### Texto apresentado:

Seminário destaca o papel da preservação da memória na luta em Brumadinho

Intitulado “Memórias do Irreparável: 6 Anos do Rompimento”, seminário acontece no Teatro Municipal de Brumadinho (Quadra de Esportes), das 8h às 17h, com familiares de vítimas da tragédia-crime e de convidados como a jornalista Daniela Arbex

Nesta quinta-feira, dia 23 de janeiro, Brumadinho sedia o seminário “Memórias do Irreparável: 6 Anos do Rompimento”, que destaca a importância da preservação da memória na luta por justiça. Realizado pela Associação dos Familiares de Vítimas e Atingidos pelo Rompimento da Barragem Mina Córrego do Feijão (AVABRUM), o evento integra uma série de ações que acontecem esta semana na cidade mineira, em homenagem e honra às 272 vítimas da tragédia-crime da Vale, ocorrida em 25 de janeiro de 2019. Com entrada gratuita, o seminário vai das 8h às 17h, no Teatro Municipal de Brumadinho (Quadra de Esportes), e contará com a presença de familiares de vítimas, de convidados de diferentes áreas e de profissionais envolvidos no apoio à comunidade de Brumadinho ao longo desses seis anos.

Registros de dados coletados
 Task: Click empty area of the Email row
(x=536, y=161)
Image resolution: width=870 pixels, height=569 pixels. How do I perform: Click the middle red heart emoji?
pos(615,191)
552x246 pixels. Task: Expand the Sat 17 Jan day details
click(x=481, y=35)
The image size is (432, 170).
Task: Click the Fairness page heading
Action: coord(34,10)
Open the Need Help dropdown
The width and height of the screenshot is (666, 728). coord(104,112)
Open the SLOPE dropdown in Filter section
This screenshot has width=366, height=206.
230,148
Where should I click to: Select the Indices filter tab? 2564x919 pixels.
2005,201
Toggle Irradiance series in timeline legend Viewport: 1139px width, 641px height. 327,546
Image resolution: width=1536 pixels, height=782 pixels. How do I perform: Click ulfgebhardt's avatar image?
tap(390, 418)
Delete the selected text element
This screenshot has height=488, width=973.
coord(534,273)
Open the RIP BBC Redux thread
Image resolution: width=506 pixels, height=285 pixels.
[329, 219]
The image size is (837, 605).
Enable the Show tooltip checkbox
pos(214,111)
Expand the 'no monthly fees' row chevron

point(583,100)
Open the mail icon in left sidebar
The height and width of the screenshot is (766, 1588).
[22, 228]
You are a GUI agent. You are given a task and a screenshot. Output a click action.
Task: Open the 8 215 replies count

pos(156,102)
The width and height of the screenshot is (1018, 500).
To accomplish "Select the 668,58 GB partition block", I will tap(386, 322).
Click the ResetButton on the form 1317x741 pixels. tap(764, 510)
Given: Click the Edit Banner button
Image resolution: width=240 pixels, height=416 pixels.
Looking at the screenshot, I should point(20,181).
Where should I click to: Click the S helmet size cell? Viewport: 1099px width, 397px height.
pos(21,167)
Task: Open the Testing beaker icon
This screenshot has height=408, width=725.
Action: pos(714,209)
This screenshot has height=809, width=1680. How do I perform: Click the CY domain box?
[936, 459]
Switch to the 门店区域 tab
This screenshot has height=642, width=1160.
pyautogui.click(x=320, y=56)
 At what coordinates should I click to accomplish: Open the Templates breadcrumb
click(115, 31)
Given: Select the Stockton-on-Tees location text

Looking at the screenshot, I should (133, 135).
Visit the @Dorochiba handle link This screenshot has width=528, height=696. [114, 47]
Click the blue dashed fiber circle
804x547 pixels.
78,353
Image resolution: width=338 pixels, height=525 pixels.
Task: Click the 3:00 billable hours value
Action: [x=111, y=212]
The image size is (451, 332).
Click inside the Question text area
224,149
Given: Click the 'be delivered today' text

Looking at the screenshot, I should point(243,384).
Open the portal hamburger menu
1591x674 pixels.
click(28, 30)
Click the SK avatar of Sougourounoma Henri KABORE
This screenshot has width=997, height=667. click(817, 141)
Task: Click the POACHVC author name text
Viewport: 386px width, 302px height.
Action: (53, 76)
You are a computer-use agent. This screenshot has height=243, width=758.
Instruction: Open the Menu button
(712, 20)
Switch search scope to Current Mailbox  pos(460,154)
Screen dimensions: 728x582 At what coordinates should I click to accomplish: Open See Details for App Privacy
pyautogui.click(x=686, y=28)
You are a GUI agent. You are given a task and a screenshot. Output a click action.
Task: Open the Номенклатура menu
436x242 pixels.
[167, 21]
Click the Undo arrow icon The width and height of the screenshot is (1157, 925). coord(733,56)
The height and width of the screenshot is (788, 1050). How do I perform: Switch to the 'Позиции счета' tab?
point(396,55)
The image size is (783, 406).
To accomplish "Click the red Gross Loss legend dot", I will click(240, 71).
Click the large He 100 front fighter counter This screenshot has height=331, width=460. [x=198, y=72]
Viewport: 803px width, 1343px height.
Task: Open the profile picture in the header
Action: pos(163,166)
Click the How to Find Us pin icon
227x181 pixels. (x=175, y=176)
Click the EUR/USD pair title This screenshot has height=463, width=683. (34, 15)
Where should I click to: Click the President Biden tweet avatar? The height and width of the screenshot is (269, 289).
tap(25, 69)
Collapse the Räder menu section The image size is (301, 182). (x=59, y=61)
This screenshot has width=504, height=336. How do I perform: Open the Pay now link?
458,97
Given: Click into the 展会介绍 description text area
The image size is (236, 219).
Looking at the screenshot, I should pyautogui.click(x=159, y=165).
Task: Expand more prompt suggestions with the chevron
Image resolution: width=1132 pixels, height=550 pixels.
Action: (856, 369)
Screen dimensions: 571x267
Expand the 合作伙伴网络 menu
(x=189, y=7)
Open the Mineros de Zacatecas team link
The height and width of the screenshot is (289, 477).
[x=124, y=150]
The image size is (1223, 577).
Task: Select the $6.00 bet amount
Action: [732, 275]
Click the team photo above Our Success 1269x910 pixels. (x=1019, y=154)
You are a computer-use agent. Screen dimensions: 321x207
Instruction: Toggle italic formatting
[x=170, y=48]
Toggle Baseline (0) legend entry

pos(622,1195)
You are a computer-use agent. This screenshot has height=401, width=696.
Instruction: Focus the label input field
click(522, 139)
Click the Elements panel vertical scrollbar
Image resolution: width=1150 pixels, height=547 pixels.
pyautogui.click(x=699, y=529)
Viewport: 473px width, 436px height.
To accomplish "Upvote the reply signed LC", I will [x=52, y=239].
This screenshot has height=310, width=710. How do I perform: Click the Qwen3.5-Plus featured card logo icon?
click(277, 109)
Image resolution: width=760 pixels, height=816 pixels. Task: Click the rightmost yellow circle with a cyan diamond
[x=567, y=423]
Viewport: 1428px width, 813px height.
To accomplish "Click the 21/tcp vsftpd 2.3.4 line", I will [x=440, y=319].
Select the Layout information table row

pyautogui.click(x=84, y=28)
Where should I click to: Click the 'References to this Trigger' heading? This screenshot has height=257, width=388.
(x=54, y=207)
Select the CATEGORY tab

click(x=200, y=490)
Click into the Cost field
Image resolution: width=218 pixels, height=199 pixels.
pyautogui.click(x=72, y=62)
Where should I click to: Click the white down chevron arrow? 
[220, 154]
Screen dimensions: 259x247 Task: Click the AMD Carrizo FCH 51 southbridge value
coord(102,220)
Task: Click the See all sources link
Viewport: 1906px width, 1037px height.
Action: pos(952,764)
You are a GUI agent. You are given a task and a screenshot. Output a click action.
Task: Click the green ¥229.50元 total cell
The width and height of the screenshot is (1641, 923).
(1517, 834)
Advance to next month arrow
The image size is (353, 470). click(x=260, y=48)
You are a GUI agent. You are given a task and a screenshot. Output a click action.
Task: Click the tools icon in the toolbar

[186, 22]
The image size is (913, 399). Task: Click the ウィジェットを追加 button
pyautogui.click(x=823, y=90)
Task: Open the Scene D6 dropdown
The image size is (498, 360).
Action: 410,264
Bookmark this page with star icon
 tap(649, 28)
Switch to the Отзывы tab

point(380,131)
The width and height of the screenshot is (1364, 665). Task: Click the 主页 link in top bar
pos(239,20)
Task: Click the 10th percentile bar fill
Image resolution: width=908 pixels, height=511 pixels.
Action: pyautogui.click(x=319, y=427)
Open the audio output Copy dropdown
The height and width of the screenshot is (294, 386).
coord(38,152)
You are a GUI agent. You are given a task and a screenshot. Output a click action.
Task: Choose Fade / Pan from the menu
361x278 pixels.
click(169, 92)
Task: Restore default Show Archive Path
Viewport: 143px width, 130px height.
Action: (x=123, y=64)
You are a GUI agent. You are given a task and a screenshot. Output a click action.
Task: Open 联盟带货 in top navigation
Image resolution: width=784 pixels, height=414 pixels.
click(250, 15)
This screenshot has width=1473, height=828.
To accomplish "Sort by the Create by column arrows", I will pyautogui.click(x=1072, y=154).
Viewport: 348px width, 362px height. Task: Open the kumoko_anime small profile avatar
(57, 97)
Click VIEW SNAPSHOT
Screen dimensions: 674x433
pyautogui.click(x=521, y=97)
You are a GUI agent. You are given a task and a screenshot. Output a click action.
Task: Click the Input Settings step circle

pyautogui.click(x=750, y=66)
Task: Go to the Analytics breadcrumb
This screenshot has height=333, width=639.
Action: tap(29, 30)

### Tarefa 1:
Segundo o texto sobre o seminário em Brumadinho, qual associação realiza o evento?
### Tarefa 2:
Reproduza fielmente tudo o que está no texto sobre o seminário em Brumadinho, desde "Nesta quinta-feira, dia" até "desses seis anos.".
Os registros não têm nenhuma relação com o texto.

### Resposta da tarefa 1:
A Associação dos Familiares de Vítimas e Atingidos pelo Rompimento da Barragem Mina Córrego do Feijão (AVABRUM).

### Resposta da tarefa 2:
Nesta quinta-feira, dia 23 de janeiro, Brumadinho sedia o seminário “Memórias do Irreparável: 6 Anos do Rompimento”, que destaca a importância da preservação da memória na luta por justiça. Realizado pela Associação dos Familiares de Vítimas e Atingidos pelo Rompimento da Barragem Mina Córrego do Feijão (AVABRUM), o evento integra uma série de ações que acontecem esta semana na cidade mineira, em homenagem e honra às 272 vítimas da tragédia-crime da Vale, ocorrida em 25 de janeiro de 2019. Com entrada gratuita, o seminário vai das 8h às 17h, no Teatro Municipal de Brumadinho (Quadra de Esportes), e contará com a presença de familiares de vítimas, de convidados de diferentes áreas e de profissionais envolvidos no apoio à comunidade de Brumadinho ao longo desses seis anos.